Holy Cow! Did we ever harvest a bumper crop of random postcards over the weekend. Our source for these nuggets of obscurity is moving and with prices marked down to a third of normal, we loaded up for weeks to come. If you're alarmed about our collectors' obsession with this hobby, well, so are we. But were having fun with postcarding and hope you are as well.
It's cards like this one that amuse us to no end. Sent to Kirk and Lance of New Bremen, Ohio, the message reads: This is a clown on water ski's at Cypress Gardens. Disney World was great. We'll be home by Wednesday, July 25. Your friend, Jeff. Our imagination runs wild and to us, this image conjures up John Wayne Gacy impressing his friends with his deft barefooting skills on a summer day at the lake. Maybe that's why we get such a kick from looking at these things.

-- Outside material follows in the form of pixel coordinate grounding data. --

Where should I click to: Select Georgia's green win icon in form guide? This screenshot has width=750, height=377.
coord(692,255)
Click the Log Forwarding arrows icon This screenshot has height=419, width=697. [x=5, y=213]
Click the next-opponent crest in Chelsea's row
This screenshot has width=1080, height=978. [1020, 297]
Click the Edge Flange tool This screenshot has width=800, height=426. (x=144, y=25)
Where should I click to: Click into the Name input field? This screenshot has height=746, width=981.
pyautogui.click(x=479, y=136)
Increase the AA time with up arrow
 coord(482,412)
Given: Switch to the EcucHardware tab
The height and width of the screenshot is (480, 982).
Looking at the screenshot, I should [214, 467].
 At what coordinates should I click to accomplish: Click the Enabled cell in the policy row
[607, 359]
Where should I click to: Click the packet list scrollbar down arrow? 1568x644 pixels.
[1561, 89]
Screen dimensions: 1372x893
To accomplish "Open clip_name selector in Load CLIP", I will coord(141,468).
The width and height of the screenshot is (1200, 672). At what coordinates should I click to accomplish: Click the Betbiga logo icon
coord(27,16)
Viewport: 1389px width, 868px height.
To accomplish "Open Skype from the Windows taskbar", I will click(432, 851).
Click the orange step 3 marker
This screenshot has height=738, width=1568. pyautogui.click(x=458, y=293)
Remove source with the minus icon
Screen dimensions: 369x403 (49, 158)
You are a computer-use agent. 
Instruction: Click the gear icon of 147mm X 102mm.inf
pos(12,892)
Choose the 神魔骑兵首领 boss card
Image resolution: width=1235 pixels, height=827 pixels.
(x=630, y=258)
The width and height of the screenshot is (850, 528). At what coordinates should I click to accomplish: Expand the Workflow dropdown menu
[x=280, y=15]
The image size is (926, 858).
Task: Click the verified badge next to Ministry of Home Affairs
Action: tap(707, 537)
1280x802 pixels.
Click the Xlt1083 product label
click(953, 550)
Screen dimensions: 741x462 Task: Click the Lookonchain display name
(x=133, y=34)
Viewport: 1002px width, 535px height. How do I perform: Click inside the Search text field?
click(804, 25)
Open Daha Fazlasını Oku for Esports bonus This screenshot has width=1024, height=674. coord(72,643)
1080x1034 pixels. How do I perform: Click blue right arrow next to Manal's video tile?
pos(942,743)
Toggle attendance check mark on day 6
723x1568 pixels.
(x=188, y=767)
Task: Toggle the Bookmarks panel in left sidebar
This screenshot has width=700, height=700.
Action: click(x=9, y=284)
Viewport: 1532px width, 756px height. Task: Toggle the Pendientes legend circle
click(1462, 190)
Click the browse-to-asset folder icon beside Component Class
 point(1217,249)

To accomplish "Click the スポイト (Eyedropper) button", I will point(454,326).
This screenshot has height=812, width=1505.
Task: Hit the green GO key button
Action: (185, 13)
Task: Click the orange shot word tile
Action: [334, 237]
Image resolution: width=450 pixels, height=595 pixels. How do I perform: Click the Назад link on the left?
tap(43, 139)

We found another lost gem, a companion to an earlier card of the Catacombs at Cappuccini. It's remarkable, simply because you don't see this kind of stuff anywhere else but postcards. That the catacombs were destroyed during World War II Allied bombing raids makes it all the more unique. Now we can only imagine what it was like to visit a tomb where thousands of skeletons look like macabre mannequins at some hellish JC Penney's. No doubt the people in this picture never envisioned their remains would someday be immortalized in a postcard dated 1906 or a blog dated 2008. Which brings about this existential question: so how will we be remembered five hundred years from now? A deep thought for you to ponder as you go about your frenzied existence.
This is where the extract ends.